Task details: An exact copy of all the entries is what is needed here.

Material shown:

::::::

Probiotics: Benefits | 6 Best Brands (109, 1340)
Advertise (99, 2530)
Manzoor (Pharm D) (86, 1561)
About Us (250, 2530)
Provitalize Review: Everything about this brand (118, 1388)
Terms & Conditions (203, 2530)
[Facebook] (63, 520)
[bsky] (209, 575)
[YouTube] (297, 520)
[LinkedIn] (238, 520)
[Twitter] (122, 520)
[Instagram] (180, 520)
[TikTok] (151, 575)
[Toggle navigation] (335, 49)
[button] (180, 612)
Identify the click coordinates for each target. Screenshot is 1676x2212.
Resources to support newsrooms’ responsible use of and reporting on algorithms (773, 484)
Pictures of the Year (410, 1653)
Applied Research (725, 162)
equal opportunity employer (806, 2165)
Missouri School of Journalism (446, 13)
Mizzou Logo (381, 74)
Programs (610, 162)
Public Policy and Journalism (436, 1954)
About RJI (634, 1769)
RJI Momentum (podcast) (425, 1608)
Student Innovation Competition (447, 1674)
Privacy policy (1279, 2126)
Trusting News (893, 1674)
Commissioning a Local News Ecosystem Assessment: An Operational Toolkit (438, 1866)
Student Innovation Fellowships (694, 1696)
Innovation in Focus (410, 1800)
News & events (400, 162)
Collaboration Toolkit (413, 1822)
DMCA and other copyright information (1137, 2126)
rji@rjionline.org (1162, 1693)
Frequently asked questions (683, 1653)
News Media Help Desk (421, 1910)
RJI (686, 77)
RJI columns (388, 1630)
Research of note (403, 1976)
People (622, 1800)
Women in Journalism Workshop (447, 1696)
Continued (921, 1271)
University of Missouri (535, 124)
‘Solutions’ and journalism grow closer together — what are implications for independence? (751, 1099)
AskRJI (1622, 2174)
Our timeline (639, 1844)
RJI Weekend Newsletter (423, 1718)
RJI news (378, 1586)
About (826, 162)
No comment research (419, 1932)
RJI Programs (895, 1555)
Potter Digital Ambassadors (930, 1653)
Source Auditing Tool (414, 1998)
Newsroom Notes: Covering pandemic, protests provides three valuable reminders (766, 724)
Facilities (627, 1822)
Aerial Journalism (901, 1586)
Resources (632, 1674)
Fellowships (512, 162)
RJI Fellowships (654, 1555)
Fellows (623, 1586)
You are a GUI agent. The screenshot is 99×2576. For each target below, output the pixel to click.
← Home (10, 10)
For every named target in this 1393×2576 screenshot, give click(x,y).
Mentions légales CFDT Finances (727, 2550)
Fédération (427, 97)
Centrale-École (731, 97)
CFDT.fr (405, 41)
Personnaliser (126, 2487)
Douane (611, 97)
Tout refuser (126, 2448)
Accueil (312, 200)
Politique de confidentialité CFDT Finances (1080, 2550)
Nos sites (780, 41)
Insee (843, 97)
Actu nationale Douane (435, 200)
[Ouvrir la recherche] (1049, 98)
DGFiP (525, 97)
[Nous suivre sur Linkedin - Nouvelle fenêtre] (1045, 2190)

::::::

Exercise response:
Probiotics: Benefits | 6 Best Brands (109, 1340)
Advertise (99, 2530)
Manzoor (Pharm D) (86, 1561)
About Us (250, 2530)
Provitalize Review: Everything about this brand (118, 1388)
Terms & Conditions (203, 2530)
[Facebook] (63, 520)
[bsky] (209, 575)
[YouTube] (297, 520)
[LinkedIn] (238, 520)
[Twitter] (122, 520)
[Instagram] (180, 520)
[TikTok] (151, 575)
[Toggle navigation] (335, 49)
[button] (180, 612)
Identify the click coordinates for each target. Screenshot is 1676x2212.
Resources to support newsrooms’ responsible use of and reporting on algorithms (773, 484)
Pictures of the Year (410, 1653)
Applied Research (725, 162)
equal opportunity employer (806, 2165)
Missouri School of Journalism (446, 13)
Mizzou Logo (381, 74)
Programs (610, 162)
Public Policy and Journalism (436, 1954)
About RJI (634, 1769)
RJI Momentum (podcast) (425, 1608)
Student Innovation Competition (447, 1674)
Privacy policy (1279, 2126)
Trusting News (893, 1674)
Commissioning a Local News Ecosystem Assessment: An Operational Toolkit (438, 1866)
Student Innovation Fellowships (694, 1696)
Innovation in Focus (410, 1800)
News & events (400, 162)
Collaboration Toolkit (413, 1822)
DMCA and other copyright information (1137, 2126)
rji@rjionline.org (1162, 1693)
Frequently asked questions (683, 1653)
News Media Help Desk (421, 1910)
RJI (686, 77)
RJI columns (388, 1630)
Research of note (403, 1976)
People (622, 1800)
Women in Journalism Workshop (447, 1696)
Continued (921, 1271)
University of Missouri (535, 124)
‘Solutions’ and journalism grow closer together — what are implications for independence? (751, 1099)
AskRJI (1622, 2174)
Our timeline (639, 1844)
RJI Weekend Newsletter (423, 1718)
RJI news (378, 1586)
About (826, 162)
No comment research (419, 1932)
RJI Programs (895, 1555)
Potter Digital Ambassadors (930, 1653)
Source Auditing Tool (414, 1998)
Newsroom Notes: Covering pandemic, protests provides three valuable reminders (766, 724)
Facilities (627, 1822)
Aerial Journalism (901, 1586)
Resources (632, 1674)
Fellowships (512, 162)
RJI Fellowships (654, 1555)
Fellows (623, 1586)
You are a GUI agent. The screenshot is 99×2576. For each target below, output the pixel to click.
← Home (10, 10)
For every named target in this 1393×2576 screenshot, give click(x,y).
Mentions légales CFDT Finances (727, 2550)
Fédération (427, 97)
Centrale-École (731, 97)
CFDT.fr (405, 41)
Personnaliser (126, 2487)
Douane (611, 97)
Tout refuser (126, 2448)
Accueil (312, 200)
Politique de confidentialité CFDT Finances (1080, 2550)
Nos sites (780, 41)
Insee (843, 97)
Actu nationale Douane (435, 200)
[Ouvrir la recherche] (1049, 98)
DGFiP (525, 97)
[Nous suivre sur Linkedin - Nouvelle fenêtre] (1045, 2190)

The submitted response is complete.